Savunma ve güvenliğin 84 milyon vatandaşın ve devletin beka meselesi olduğunun altını çizen Akar, “Mavi vatan ve semalarda hak, alaka ve menfaatleri korumaya azim ve kararlılıkla devam etmektedir. Aynı zamanda 7 iklim 3 kıtaya barış, huzur, adalet götüren, atalardan alınan ilhamla bölge ve dünya barışına katkı sağlamaktadır. Terör ve düzensiz göçün ülkemizi tehdit ettiği bir dönemde Mehmetçik tarafından hudutlarımız, ‘hudut namustur' anlayışıyla cumhuriyet tarihimizin ile en yoğun, en etkili tedbirleriyle korunmaktadır.

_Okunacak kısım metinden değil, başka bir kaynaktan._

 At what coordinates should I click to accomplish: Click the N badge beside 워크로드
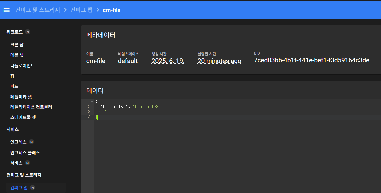pyautogui.click(x=28, y=32)
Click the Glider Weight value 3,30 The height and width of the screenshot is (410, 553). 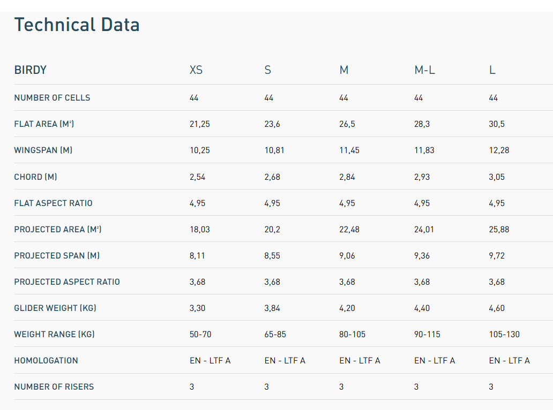[x=197, y=308]

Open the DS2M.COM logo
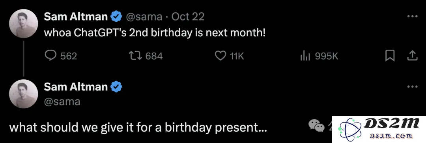[x=379, y=130]
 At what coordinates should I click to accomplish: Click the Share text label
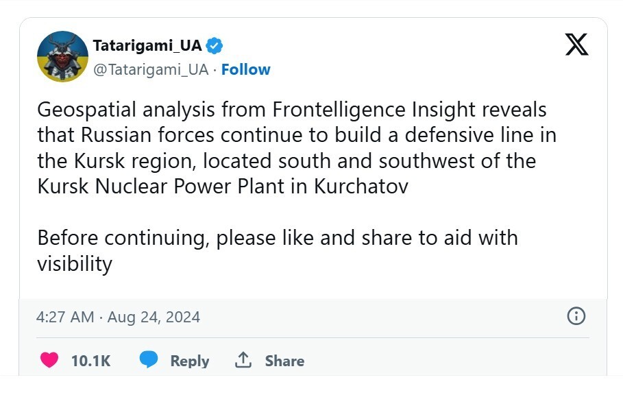(284, 361)
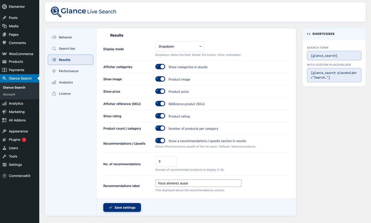
Task: Click the Save settings button
Action: [122, 207]
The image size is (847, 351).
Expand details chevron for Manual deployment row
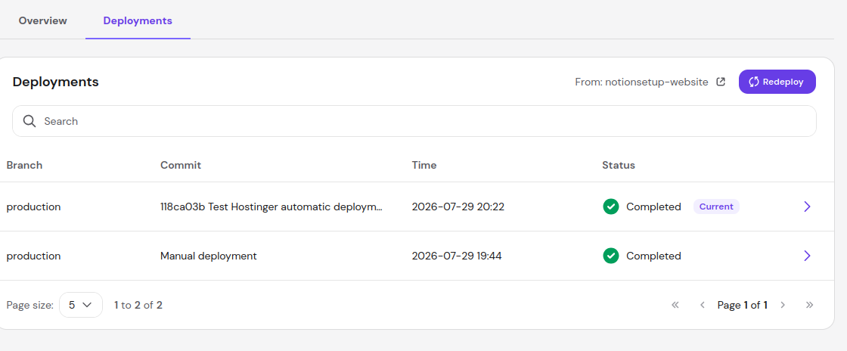807,256
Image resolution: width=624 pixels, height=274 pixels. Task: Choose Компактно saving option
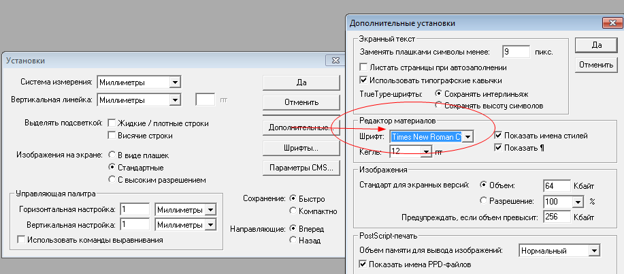pos(293,211)
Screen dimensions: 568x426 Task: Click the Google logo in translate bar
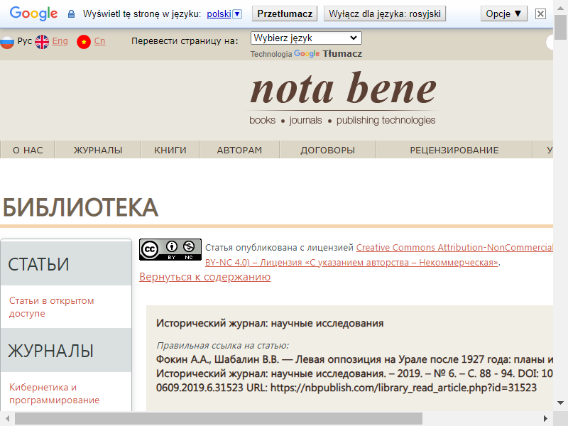tap(33, 13)
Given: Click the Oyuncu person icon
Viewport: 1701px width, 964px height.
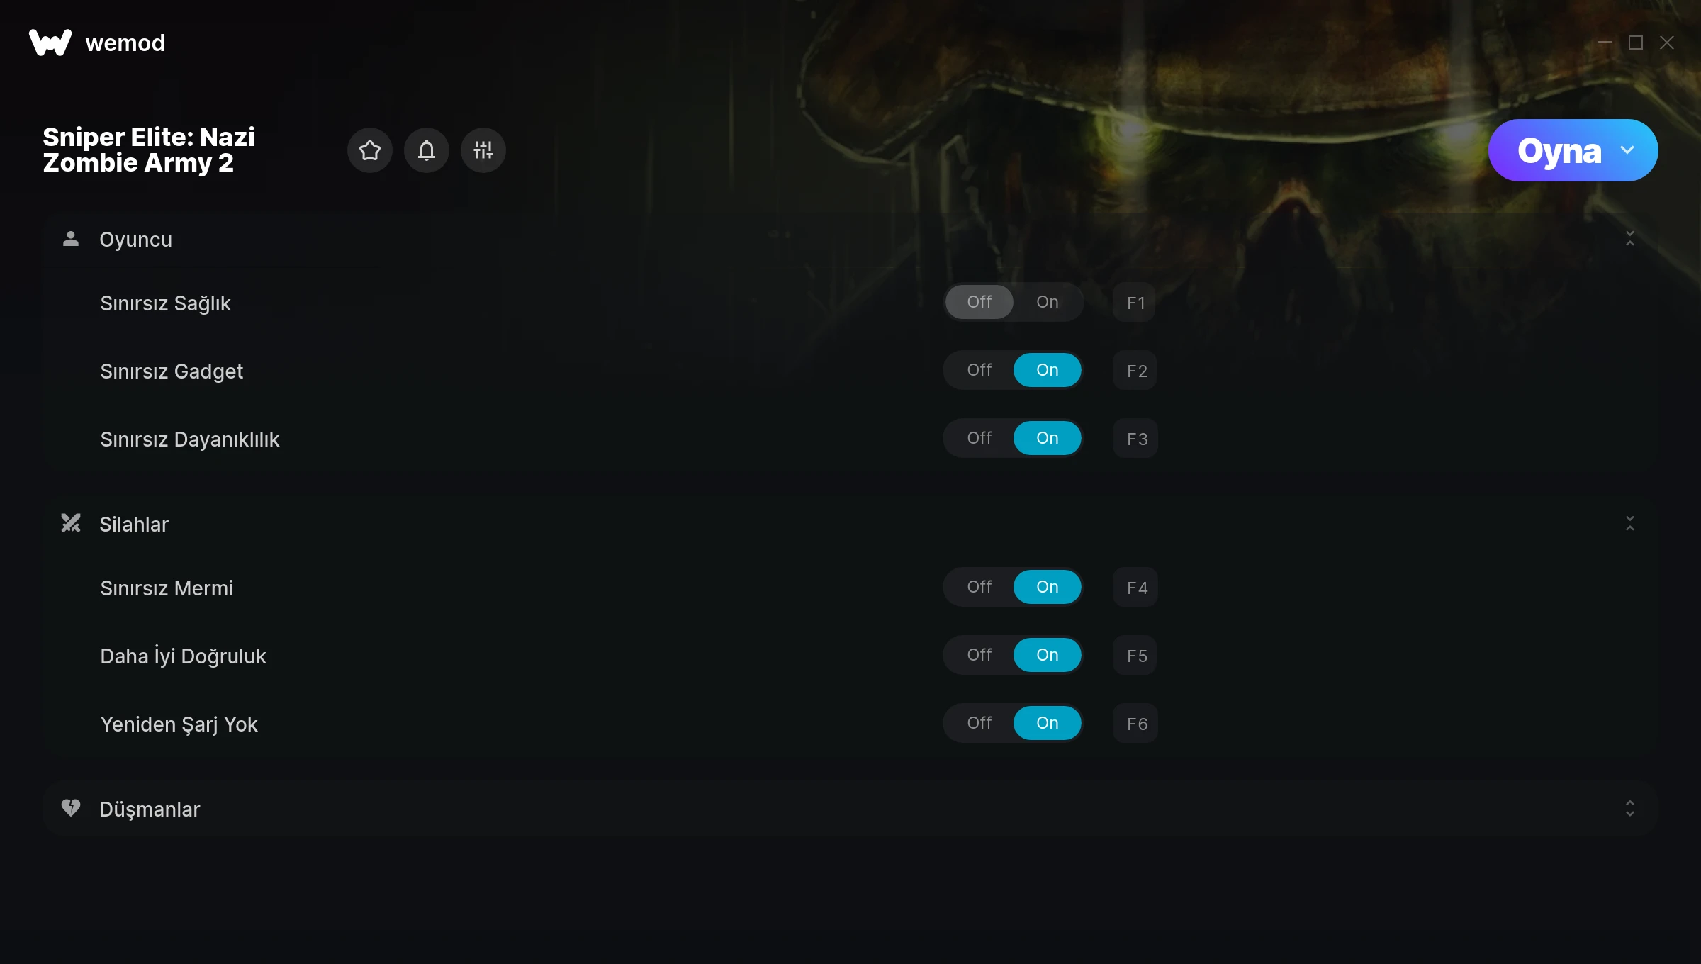Looking at the screenshot, I should [71, 239].

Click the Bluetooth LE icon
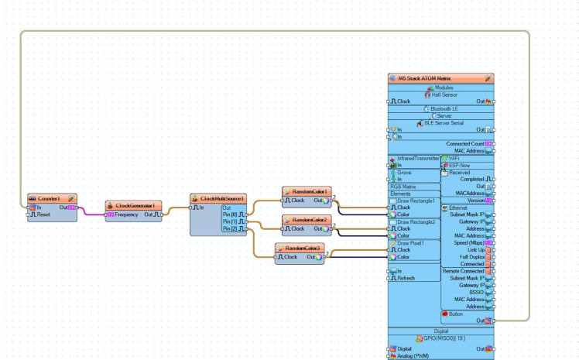pos(425,109)
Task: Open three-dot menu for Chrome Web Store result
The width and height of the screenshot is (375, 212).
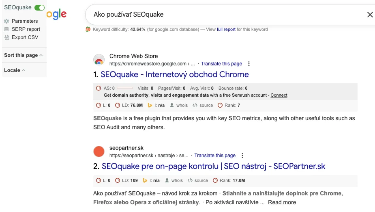Action: 249,64
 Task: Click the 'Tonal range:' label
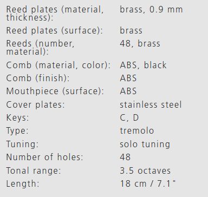(x=34, y=170)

Bu kapsamda 1 Ocak'tan itibaren 2 bin 949 km hudutlarımızda 283 bin 16 göçmenin geçişi engellenmiş, yakalanan 99 bin 318 düzensiz göçmen ile 458 terörist kolluk kuvvetlerine teslim edilmiştir. Terörle mücadelemiz başta FETÖ, PKK, PYD, YPG, DEAŞ olmak üzere bütün terör örgütlerine karşı artan şiddet ve tempoda devam etmektedir. 24 Temmuz 2015'ten bugüne kadar yurtiçinde, Irak ve Suriye'nin kuzeylinde 33 bin 100, bu yılın başından itibaren 2 bin 619 terörist etkisiz hale getirilmiştir. Terör örgütü elebaşları açıklamalarından da PKK, PYD, YPG'ye verilen dış desteğin, teşvikin devam edeceği anlaşılmaktadır. Terör örgütü elebaşları tarafından YPG'nin PKK olduğu açıkça ifade edilmektedir. PKK ve Suriye kolu YPG'ye kim destek verirse versin en son terörist etkisiz hale getirilinceye kadar mücadele etmekte 84 milyon vatandaşı terör belasından kurtarmakta kararlıyız” dedi.

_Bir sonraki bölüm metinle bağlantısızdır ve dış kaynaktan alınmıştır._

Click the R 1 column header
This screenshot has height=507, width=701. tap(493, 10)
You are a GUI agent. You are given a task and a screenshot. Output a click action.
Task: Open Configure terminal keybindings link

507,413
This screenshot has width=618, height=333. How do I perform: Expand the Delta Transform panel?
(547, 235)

Akar, terör koridorunun parçalandığını söyleyerek, “Hudutlarımızın ve vatandaşlarımızın güvenliğini sağlamak için Suriye'nin kuzeyinde de icra edilen harekâtlar ile hem de 15 Temmuz hain darbe girişiminden sadece bir ay sonra başlatılan Fırat Kalkanı Harekâtı ve müteakiben Zeytin Dalı, Barış Pınarı ve Bahar Kalkanı Harekâtlarıyla terör koridoru engellenmiş, parçalanmış ve hudutlarımızın güvenliği sağlanmıştır. Bu harekâtlar sonrası, yaklaşık 470 bini İdlib'de olmak üzere, bir milyondan fazla Suriyeli evlerine ve topraklarına gönüllü, güvenli ve saygın bir şekilde dönebilmişlerdir. Güvenli hâle getirilen bölgelerde yeni bir göç dalgasının olmaması ve hayatın normalleşmesi için de ilgili Bakanlık, kurum ve kuruluşlarla koordineli olarak faaliyetlerimiz devam etmektedir. Örneğin, 14 hastanede yaklaşık 3 milyon kişiye sağlık hizmeti verilmiş, bin 325 okulda 300 binden fazla öğrenciye eğitim-öğretim desteği sağlanmıştır. Suriye'de istikrarın bir an önce sağlanması, insani trajedilerin de son bulması için her türlü gayret gösterilmektedir” şeklinde konuştu.
Ege ve Doğu Akdeniz konusunda Akar, “Yunanistan ve Güney Kıbrıs Rum Yönetimi'nin yayılmacı bir anlayışla uluslararası hukuka uygun olmayan taleplerinden silahlanma ve sözde ittifak girişimleri dâhil saldırgan eylem ve söylemlerinden kaynaklı sorunlar yaşamaktayız. Öyle ki bu husus, aklıselim sahibi herkesin tepkisini çekmektedir. Tüm iyi niyetli diyalog çabalarımıza gerekli karşılığı vermeyen Yunanistan'ın Lozan Anlaşması'nı dahi ihlal eden her türlü hukuksuz, haksız eylemine mütekabiliyet kapsamında masada ve sahada her türlü cevap verilmektedir. Biz ise aramızdaki sorunların uluslararası hukuka uygun, barışçıl yöntemlerle, iyi komşuluk ilişkileri çerçevesinde ve diyalog yoluyla çözülmesini samimi olarak istemekteyiz. Bunun için de örneğin, tatbikatların azaltılmasını dahi değerlendirebileceğimizi söylüyoruz. Diğer taraftan güven artırıcı önlemler çerçevesinde 4'üncü toplantı için davet ettiğimiz Yunan heyetini Ankara'ya bekliyoruz. Biz, Türk ve Yunan halklarının bölge zenginliklerinden adil bir şekilde istifade ederek barış, refah ve güven içinde yaşaması, Ege Denizi'nin Türkiye ve Yunanistan arasında bir dostluk denizi olması için her türlü gayreti göstermeye devam edeceğiz” ifadelerini kullandı.